Under the new strategy, TDR's field research experience and networks will be harnessed to address one of the biggest challenges faced by the global health community: access to primary health treatments for poor people. Implementation research -- that is, research to investigate how best to use health tools and drugs more effectively in communities and health systems -- has traditionally been a key element in TDR's work.
In the mid-1990s, for instance, TDR created a model for community-directed treatment with ivermectin for onchocerciasis that causes river blindness. This delivery system has become the backbone for control strategies in remote, rural African communities where there are no doctors or healthcare centres. Community-directed treatment systems now cover some 60 million Africans, nearly one-sixth of the continent’s population. The onchocerciasis control effort has been described as "one of the most triumphant public health campaigns ever waged in the developing world" (UNESCO, 2005).
Now, TDR is supporting African scientists to explore how community-directed systems could be used to deliver other essential primary health care interventions that are still underutilized -- such as insecticide-treated bednets, home-based malaria treatment, TB diagnosis and treatment, and Vitamin A supplements.
"TDR-supported research has made a difference because of a long-term commitment from countries and donors to research as a critical factor in disease control," said Dr Robert Ridley, Director of TDR. "Together with experts around the world, particularly those from disease-endemic countries, we identify key disease control problems or gaps that research needs to address.

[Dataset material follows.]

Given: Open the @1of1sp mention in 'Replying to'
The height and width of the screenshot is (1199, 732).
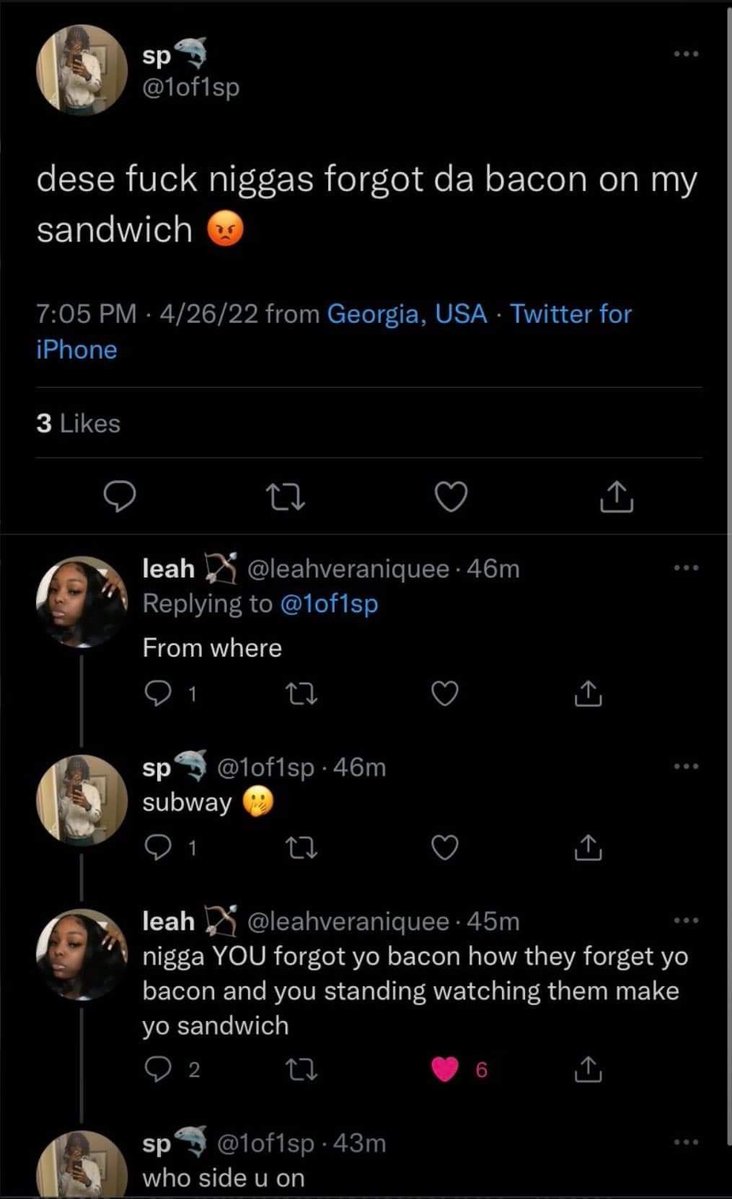Looking at the screenshot, I should click(329, 604).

We sponsor that research in partnerships, leading to evidence-based solutions that can be taken up by health ministries, global health agencies and disease-control officials."
Research on how to implement is critical to WHO's broader goal of improving access to critical health-saving medications and tools. "TDR's experience offers some of the best models for doing that -- and in the long term, investment in that kind of research saves time and money," said new JCB chairman Dr Rolf Korte.
Moving beyond expert-only arenas, the new strategy will involve broad-based groupings of stakeholders to evaluate and propose new research directions for particular diseases and thematic areas. A new web-based knowledge management platform, TropIKA.net, is being developed with several partners, along with a new publications series on trends and developments in tropical diseases.
Examples of other new activities include research to define how and when treatment should begin for people with TB/HIV co-infections, and developing and identifying reliable, rapid diagnostic tests for diseases such as TB and syphilis, particularly for use in remote communities.
TDR also is establishing and expanding broad networks of drug discovery with public and industry partners to accelerate the screening and identification of potential new and innovative drug leads for diseases such as malaria, which receive insufficient focus from private sector R&D.
The former WHO Director-General Dr Halfdan Mahler, who helped lead the creation of the programme in the 1970s, said: "As WHO prepares to write the history of its first 60 years, any chapter on tropical diseases would highlight the immense contribution of TDR to WHO's control strategies."